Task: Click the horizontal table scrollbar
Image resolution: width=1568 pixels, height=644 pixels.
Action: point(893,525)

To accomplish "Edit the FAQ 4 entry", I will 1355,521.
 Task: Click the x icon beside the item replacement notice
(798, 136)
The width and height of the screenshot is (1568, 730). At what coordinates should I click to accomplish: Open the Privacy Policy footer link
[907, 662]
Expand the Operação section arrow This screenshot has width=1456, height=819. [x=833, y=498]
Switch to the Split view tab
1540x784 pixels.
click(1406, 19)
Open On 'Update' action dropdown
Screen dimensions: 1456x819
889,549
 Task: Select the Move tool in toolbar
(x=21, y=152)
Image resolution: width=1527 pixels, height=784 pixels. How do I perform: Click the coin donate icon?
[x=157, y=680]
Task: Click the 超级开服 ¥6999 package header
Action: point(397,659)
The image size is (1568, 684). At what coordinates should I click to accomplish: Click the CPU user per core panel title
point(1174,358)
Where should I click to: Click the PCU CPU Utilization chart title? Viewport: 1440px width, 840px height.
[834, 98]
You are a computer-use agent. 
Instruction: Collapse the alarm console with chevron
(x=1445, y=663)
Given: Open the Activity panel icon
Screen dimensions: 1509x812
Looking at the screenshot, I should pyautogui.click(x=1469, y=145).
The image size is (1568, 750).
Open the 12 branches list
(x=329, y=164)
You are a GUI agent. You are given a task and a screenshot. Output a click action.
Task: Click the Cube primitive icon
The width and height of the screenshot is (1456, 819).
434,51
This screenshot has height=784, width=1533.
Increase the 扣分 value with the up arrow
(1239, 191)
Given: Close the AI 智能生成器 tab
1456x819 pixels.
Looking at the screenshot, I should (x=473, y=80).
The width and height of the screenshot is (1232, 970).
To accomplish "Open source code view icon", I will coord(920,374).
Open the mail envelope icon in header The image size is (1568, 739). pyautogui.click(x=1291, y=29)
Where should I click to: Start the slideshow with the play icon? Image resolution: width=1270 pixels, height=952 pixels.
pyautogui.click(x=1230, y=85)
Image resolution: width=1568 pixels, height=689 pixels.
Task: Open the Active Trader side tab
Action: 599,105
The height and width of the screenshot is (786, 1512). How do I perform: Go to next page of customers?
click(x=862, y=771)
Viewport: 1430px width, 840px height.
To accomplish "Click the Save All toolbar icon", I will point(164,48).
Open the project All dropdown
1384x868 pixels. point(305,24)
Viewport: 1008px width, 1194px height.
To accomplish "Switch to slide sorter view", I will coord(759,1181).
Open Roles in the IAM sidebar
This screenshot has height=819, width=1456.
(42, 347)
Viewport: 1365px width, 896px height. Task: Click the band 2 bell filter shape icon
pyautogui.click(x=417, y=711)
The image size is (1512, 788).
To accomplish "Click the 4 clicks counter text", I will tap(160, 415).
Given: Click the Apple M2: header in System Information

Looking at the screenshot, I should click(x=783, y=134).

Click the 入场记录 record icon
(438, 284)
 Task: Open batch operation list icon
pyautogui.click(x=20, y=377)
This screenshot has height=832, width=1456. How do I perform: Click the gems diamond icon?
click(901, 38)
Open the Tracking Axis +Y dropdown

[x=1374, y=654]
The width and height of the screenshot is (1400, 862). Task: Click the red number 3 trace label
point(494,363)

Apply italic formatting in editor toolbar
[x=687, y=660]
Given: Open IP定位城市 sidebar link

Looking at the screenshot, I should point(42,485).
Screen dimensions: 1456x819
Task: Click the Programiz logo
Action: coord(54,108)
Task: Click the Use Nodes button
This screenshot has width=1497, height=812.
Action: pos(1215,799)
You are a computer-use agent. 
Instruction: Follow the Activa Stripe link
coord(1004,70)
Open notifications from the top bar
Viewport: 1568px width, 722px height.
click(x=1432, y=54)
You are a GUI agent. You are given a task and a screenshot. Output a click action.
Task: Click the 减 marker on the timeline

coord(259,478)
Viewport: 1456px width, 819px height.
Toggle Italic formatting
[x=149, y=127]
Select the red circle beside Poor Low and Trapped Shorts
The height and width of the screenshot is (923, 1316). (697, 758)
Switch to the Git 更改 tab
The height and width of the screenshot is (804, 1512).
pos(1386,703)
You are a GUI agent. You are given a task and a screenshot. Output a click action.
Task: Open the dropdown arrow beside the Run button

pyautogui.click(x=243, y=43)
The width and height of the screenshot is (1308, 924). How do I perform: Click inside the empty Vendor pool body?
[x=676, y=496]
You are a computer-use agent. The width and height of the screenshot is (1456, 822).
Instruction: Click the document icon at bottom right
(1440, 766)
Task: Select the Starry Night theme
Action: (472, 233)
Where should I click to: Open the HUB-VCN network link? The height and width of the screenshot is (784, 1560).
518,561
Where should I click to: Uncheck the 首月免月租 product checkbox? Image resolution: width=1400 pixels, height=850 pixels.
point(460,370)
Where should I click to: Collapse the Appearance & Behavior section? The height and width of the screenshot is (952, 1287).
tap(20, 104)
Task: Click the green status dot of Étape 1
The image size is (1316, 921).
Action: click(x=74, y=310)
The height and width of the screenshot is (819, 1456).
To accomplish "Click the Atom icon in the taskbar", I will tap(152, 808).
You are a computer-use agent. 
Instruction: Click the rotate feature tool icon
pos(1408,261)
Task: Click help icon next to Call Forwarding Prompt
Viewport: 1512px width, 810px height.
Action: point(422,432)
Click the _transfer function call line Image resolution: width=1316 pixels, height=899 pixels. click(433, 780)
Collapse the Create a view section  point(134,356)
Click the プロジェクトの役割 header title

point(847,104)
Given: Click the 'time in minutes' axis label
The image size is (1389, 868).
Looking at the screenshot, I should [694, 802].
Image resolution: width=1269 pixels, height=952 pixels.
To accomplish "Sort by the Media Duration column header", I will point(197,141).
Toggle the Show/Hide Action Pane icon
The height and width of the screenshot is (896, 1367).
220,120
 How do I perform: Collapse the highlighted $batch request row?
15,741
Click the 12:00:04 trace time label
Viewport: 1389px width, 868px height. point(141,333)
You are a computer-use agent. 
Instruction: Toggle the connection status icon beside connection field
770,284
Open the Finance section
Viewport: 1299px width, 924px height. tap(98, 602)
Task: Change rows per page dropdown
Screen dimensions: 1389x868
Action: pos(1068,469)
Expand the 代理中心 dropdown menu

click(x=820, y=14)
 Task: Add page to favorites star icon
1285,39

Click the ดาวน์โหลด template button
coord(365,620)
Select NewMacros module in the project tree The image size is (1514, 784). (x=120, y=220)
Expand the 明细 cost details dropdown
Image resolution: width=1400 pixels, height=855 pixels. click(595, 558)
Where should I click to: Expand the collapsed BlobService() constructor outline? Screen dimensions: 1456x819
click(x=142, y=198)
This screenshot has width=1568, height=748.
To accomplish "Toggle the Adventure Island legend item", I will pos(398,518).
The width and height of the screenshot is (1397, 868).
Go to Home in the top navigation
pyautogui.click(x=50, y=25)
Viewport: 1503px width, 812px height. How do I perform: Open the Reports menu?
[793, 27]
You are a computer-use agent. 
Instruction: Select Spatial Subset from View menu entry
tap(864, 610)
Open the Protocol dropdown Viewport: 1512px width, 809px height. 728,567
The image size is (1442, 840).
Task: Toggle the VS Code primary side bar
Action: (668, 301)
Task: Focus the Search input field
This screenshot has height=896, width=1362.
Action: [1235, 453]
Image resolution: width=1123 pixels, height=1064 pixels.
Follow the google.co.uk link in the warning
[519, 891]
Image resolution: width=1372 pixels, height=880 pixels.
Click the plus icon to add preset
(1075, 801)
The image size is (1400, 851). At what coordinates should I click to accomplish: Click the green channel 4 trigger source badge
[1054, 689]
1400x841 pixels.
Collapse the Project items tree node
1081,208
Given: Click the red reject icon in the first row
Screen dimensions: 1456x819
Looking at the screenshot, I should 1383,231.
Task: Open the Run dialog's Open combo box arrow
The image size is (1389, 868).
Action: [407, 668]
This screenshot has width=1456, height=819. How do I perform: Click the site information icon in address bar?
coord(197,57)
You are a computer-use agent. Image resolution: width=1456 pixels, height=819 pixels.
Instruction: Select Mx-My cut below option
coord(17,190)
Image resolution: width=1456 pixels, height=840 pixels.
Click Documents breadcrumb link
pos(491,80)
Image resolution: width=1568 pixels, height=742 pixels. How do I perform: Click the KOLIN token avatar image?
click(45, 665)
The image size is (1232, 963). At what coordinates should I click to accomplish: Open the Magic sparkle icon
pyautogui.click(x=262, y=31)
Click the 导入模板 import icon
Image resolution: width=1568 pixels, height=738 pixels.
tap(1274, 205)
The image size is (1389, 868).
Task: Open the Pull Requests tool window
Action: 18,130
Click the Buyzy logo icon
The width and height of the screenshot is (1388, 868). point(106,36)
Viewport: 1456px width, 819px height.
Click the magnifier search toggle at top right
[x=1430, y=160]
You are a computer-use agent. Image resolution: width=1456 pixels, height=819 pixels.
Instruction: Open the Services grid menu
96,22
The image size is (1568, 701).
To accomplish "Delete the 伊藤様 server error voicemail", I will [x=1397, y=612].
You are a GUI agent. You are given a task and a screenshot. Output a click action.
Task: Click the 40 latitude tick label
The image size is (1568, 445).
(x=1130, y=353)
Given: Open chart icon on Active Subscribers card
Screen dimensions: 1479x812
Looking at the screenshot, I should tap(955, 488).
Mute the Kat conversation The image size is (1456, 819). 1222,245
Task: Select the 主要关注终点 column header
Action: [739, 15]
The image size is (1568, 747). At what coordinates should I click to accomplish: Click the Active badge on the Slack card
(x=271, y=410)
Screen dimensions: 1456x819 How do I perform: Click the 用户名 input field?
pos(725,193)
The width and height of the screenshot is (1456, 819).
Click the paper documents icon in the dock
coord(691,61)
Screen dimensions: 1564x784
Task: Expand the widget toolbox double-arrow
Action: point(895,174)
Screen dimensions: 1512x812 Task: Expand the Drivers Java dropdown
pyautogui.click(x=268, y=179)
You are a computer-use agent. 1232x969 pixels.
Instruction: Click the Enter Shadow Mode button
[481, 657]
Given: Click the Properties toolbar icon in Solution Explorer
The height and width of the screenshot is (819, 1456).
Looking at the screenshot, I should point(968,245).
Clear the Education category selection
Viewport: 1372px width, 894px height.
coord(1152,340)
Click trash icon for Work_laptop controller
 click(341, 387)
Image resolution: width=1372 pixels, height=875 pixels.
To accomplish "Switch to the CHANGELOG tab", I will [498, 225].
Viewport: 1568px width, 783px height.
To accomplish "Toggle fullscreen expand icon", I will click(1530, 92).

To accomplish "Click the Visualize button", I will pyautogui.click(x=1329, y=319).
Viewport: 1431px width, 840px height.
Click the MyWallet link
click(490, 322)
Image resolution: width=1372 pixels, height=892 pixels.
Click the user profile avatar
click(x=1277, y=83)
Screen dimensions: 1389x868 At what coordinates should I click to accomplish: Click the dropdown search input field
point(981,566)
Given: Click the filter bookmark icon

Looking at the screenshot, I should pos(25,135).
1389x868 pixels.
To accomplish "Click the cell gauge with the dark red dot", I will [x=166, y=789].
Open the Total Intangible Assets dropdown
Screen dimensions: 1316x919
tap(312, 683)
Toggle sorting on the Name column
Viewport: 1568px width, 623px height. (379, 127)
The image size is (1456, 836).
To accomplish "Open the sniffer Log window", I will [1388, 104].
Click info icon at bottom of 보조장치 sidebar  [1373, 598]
══════════
Set down again, word for word, the stretch of records from the line with "Viewport: 1512px width, 810px height." to the line with "Given: Click the 'time in minutes' axis label", both of those lines included.

Viewport: 1512px width, 810px height.
Action: point(422,432)
Click the _transfer function call line Image resolution: width=1316 pixels, height=899 pixels. click(433, 780)
Collapse the Create a view section  point(134,356)
Click the プロジェクトの役割 header title

point(847,104)
Given: Click the 'time in minutes' axis label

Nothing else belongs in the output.